• Task instructions
What you return must match the entries word for word, minus the pictures.

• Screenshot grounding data
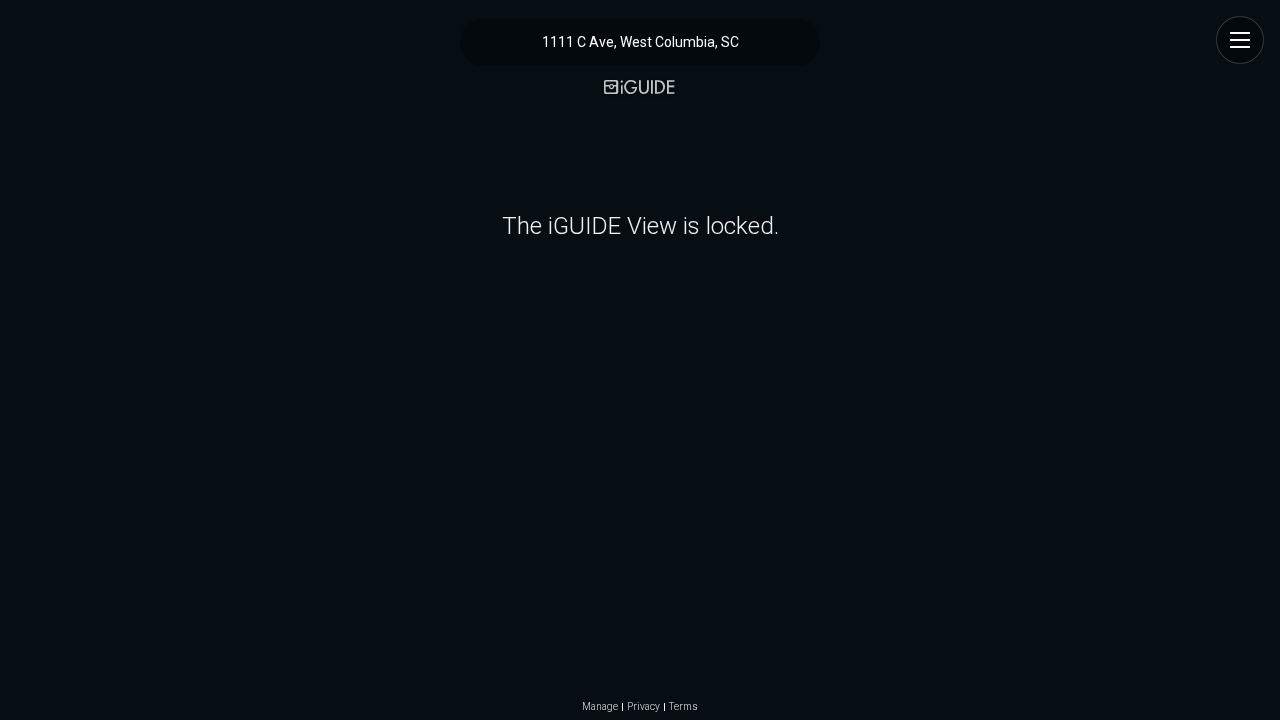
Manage (600, 707)
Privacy (643, 707)
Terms (683, 707)
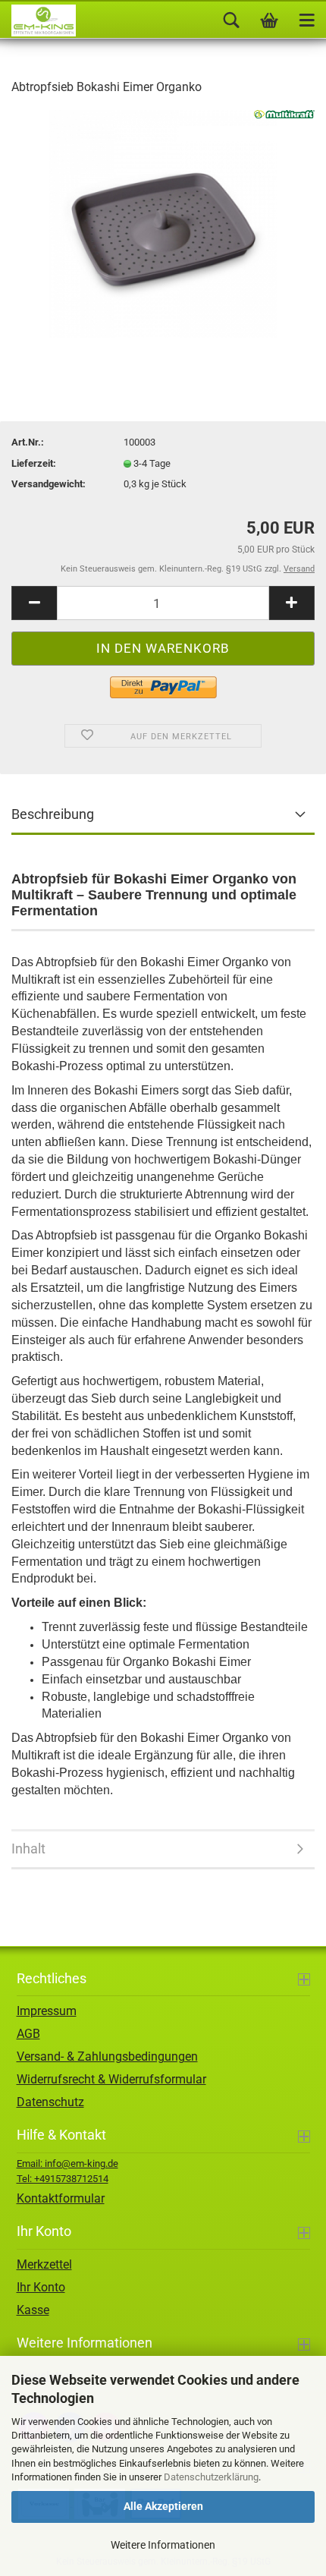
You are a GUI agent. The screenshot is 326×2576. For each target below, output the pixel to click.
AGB (28, 2033)
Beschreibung (52, 814)
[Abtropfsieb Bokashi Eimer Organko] (163, 222)
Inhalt (28, 1848)
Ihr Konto (41, 2287)
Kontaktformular (61, 2198)
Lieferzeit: (33, 463)
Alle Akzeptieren (163, 2506)
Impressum (47, 2011)
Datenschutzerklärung (211, 2477)
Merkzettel (44, 2264)
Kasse (33, 2310)
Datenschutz (50, 2102)
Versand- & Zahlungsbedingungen (107, 2056)
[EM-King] (38, 20)
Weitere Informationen (163, 2545)
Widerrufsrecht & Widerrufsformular (111, 2079)
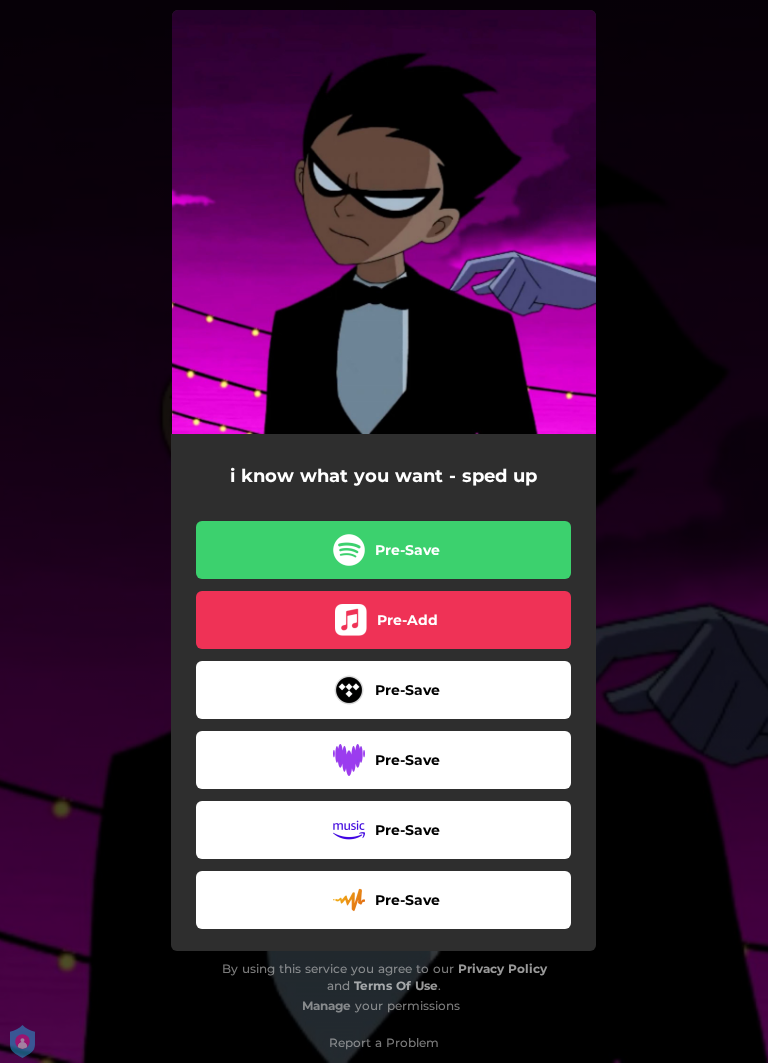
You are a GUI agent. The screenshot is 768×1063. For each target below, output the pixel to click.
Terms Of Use (396, 985)
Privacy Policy (502, 968)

• Answer to this problem
Manage (600, 707)
Privacy (643, 707)
Terms (683, 707)
You are a GUI agent. The screenshot is 326×2576. For each target below, output the pixel to click.
AGB (28, 2033)
Beschreibung (52, 814)
[Abtropfsieb Bokashi Eimer Organko] (163, 222)
Inhalt (28, 1848)
Ihr Konto (41, 2287)
Kontaktformular (61, 2198)
Lieferzeit: (33, 463)
Alle Akzeptieren (163, 2506)
Impressum (47, 2011)
Datenschutzerklärung (211, 2477)
Merkzettel (44, 2264)
Kasse (33, 2310)
Datenschutz (50, 2102)
Versand- & Zahlungsbedingungen (107, 2056)
[EM-King] (38, 20)
Weitere Informationen (163, 2545)
Widerrufsrecht & Widerrufsformular (111, 2079)
You are a GUI agent. The screenshot is 768×1063. For each target below, output the pixel to click.
Terms Of Use (396, 985)
Privacy Policy (502, 968)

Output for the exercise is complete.